STRING and KEGG analyses
Protein-protein interaction networks were analyzed using STRING ver.
11.0 (Szklarczyk et al., 2019) (https://string-db.org/). A list of
protein accession numbers consisting of all significantly regulated
proteins and mRNA, as well as those found in the up- and down-regulated
protein clusters based on Genesis output was entered into the STRING
search function. Search results created lists of significantly enriched
(FDR<0.05) Uniprot keywords and protein domains classified by
Pfam, InterPro, and SMART databases. Further, protein networks with more
than one edge and containing at least one significantly regulated
protein were identified and searched as a subset of the total group.

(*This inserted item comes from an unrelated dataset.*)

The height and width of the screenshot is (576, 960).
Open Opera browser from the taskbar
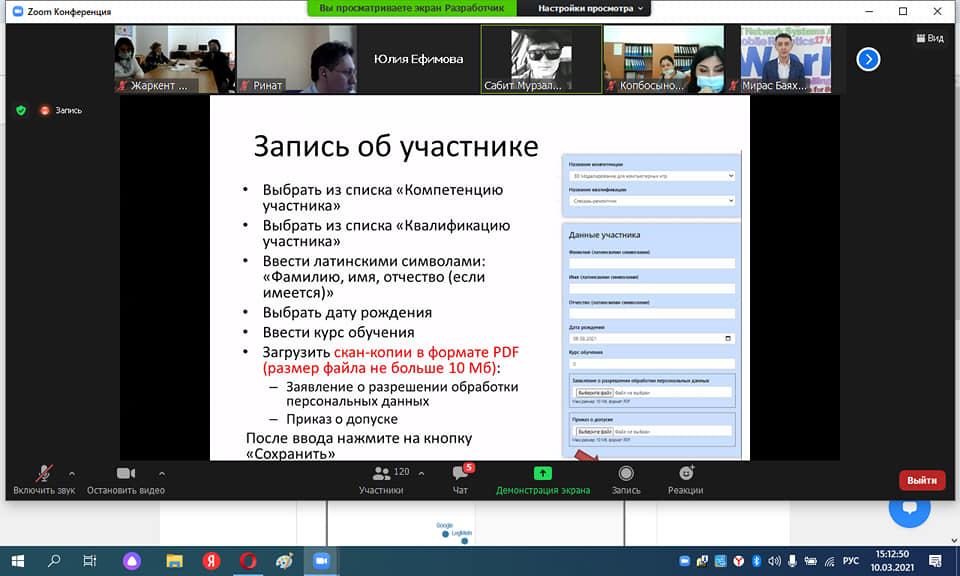pos(248,560)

From this result, in addition to the enriched keywords and domains,
sub-networks where identified. An MCL inflation factor of 1.3 was chosen
to create seven distinct networks which encompassed all of the
significantly regulated proteins connected to at least one other
protein. Each individual network protein list was then entered as a
STRING search to determine enriched keywords and proteins and classify
networks by cellular function.
Over-representation of proteins in known molecular pathways was analyzed
using KEGG Mapper search
(https://www.genome.jp/kegg/tool/map_pathway1.html). First, the
GhostKOALA automatic annotation server (Kanehisa, Sato, & Morishima,
2016) was used to determine matching KEGG numbers to all of the proteins
in the dataset. The complete list of matching KEGG numbers was searched
in KEGG mapper to establish a baseline for representation for each
pathway in the database. Then, lists of significantly up- and
down-regulated proteins were searched, and the proportion of
representation in pathways (number of proteins in a given pathway
divided by total proteins in the list) compared against proportion for
the complete DIA assay library protein list. This approach indicated
pathways with over-representation of significantly regulated proteins.